There is a danger that “spreadsheet jockeying” (and over-engineering) can obscure the key facts that must be communicated in the Model component of the 4Ms—often, the entrepreneur will spend too much time (and model effort) around the financing assumptions (such as debt financing) rather than focusing on how the business will play out from a capital-requirements and operating-cash-flow point of view.
“Our core service is to provide clients with industry knowledge and data to prepare them to answer these questions as they seek high-quality capital,'' says Jeffrey Landau, Director of Business Development at Agritecture. “We fill in those gaps to better prepare our clients so they can articulate their vision with the proper industry context of lessons learned and best practices. The 4Ms is a framework we utilize with our clients from the concept development all the way through to the economic analysis.

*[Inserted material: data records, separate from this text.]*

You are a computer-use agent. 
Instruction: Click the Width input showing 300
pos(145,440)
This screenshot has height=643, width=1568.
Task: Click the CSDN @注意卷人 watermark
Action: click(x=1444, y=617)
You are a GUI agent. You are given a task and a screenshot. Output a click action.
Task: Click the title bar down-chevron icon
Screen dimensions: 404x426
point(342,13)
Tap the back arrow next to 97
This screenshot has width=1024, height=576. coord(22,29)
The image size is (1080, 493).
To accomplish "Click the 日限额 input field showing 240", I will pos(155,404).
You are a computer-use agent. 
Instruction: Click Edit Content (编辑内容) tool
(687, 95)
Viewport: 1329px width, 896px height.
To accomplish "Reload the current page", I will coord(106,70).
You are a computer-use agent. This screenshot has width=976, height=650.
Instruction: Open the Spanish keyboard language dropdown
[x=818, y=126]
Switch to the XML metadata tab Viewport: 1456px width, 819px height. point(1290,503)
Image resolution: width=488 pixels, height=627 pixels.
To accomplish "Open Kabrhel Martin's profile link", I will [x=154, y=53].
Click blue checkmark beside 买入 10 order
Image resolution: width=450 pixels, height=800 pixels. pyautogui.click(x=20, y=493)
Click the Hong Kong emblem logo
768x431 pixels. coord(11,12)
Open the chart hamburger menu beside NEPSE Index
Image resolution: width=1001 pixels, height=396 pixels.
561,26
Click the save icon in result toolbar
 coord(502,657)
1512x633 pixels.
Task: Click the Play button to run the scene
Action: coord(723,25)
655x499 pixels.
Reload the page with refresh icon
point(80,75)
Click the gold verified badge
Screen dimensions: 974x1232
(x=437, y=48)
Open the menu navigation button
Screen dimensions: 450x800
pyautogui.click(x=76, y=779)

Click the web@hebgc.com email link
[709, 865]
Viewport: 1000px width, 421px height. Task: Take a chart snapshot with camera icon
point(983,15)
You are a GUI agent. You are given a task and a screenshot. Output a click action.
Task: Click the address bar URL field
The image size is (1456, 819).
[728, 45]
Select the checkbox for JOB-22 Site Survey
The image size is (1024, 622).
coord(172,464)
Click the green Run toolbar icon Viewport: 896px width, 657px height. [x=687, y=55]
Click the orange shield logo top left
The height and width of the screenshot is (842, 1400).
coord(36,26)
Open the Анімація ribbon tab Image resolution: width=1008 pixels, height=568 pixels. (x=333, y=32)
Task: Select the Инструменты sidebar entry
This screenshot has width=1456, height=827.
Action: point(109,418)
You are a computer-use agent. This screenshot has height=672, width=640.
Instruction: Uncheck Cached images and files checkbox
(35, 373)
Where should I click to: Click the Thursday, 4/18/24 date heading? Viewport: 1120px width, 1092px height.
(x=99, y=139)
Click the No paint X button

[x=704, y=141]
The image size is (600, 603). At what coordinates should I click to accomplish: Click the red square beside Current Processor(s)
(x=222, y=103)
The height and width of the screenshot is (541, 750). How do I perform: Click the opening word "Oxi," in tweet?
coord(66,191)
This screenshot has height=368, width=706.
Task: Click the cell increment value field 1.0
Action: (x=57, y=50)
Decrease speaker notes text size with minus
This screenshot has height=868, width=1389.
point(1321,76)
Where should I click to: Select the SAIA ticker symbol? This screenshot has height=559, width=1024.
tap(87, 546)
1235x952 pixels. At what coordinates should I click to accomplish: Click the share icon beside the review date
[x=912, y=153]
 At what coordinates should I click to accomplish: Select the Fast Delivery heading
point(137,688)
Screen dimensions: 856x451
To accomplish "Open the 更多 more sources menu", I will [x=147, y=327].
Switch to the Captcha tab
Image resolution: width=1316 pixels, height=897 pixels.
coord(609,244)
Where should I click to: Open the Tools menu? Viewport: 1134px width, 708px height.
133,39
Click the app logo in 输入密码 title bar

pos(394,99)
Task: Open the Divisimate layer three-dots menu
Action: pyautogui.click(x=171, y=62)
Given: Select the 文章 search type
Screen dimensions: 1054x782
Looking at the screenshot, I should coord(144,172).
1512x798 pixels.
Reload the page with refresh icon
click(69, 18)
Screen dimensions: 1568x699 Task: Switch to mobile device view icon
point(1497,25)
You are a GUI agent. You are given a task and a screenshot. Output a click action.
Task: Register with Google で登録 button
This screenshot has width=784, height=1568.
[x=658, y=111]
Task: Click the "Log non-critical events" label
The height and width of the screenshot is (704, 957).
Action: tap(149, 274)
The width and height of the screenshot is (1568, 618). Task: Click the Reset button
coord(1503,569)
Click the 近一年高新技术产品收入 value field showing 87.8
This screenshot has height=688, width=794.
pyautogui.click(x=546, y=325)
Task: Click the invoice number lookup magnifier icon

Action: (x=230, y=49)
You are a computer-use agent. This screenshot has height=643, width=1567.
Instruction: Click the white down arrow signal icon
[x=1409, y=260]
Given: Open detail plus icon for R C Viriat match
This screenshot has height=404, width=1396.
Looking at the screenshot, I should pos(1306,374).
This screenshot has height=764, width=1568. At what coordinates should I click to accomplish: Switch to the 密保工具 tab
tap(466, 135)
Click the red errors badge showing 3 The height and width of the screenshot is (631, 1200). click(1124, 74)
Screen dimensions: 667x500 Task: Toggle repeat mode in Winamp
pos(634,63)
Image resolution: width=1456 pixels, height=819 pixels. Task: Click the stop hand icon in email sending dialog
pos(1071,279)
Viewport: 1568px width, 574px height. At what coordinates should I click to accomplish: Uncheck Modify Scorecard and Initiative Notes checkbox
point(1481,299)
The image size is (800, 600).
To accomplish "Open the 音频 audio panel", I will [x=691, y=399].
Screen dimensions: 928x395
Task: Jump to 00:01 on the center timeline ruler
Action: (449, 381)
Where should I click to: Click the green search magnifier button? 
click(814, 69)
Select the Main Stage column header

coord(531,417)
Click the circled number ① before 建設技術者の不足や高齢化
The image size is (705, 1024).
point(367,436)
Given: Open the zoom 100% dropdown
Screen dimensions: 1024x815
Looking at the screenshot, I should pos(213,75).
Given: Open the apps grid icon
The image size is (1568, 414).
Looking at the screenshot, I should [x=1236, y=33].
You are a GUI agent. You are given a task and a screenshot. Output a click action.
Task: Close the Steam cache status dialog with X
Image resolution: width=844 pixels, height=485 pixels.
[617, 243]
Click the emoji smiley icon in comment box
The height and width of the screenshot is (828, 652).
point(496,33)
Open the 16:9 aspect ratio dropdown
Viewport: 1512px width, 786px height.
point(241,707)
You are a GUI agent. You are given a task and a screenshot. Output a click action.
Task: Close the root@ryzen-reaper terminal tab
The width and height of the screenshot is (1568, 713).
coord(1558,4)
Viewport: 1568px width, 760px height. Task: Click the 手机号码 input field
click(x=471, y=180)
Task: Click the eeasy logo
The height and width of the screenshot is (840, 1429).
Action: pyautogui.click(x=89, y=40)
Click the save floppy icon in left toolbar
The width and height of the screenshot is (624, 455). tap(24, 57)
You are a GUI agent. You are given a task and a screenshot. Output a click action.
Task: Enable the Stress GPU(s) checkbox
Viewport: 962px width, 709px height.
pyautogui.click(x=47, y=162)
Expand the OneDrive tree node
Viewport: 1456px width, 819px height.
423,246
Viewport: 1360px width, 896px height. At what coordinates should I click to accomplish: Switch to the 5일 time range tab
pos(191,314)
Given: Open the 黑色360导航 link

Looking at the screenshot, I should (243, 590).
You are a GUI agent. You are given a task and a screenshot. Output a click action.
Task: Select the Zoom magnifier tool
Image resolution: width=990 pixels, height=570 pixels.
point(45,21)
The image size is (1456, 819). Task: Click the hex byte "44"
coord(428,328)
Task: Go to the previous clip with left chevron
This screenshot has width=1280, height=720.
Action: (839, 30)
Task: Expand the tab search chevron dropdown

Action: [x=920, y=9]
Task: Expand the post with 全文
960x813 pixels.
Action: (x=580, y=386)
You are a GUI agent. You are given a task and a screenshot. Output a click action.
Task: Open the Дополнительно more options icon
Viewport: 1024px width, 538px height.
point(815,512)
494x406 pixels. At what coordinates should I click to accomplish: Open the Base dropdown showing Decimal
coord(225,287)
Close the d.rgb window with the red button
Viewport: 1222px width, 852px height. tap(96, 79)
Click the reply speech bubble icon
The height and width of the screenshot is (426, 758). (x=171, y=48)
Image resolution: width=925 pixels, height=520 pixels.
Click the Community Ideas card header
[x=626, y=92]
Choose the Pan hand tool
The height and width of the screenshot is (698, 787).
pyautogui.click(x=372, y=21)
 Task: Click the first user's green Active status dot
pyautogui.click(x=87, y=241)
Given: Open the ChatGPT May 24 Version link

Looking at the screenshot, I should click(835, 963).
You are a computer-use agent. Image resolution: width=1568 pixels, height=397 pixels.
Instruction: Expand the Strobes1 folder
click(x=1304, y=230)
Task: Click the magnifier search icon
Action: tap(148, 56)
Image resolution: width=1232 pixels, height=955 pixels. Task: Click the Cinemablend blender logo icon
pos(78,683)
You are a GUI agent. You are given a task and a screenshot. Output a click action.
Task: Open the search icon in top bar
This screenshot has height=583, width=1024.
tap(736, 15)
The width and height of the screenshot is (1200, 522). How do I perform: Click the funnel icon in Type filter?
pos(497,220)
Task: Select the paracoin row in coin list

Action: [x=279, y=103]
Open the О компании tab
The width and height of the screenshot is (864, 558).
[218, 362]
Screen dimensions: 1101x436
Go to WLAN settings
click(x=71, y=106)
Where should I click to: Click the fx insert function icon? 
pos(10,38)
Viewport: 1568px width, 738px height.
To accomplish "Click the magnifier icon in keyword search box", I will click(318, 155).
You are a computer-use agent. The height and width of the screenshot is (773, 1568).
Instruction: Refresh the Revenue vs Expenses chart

One observation we’ve made at Agritecture is that entrepreneurs must be able to conceive of a new reality—a reality in which the businesses they are planning to build exist (whereas today they exist solely in their minds or in a business-plan form). One of our most important responsibilities is to ensure that an entrepreneur’s new reality is realistic and can come to fruition as self-sufficient, supportive of the capital that must be deployed to give that alternative reality a chance to succeed.
Entrepreneurs who are prepared to think this way will find the 4Ms construct crucial to approaching all forms of capital—“friend-and-family” capital, grant or seed capital, and high-quality institutional capital. We believe that entrepreneurs who are willing to test themselves with the 4Ms construct will be prepared to attract the necessary capital to bring their ideas from concept to execution, and ultimately, to franchise value and sustainability.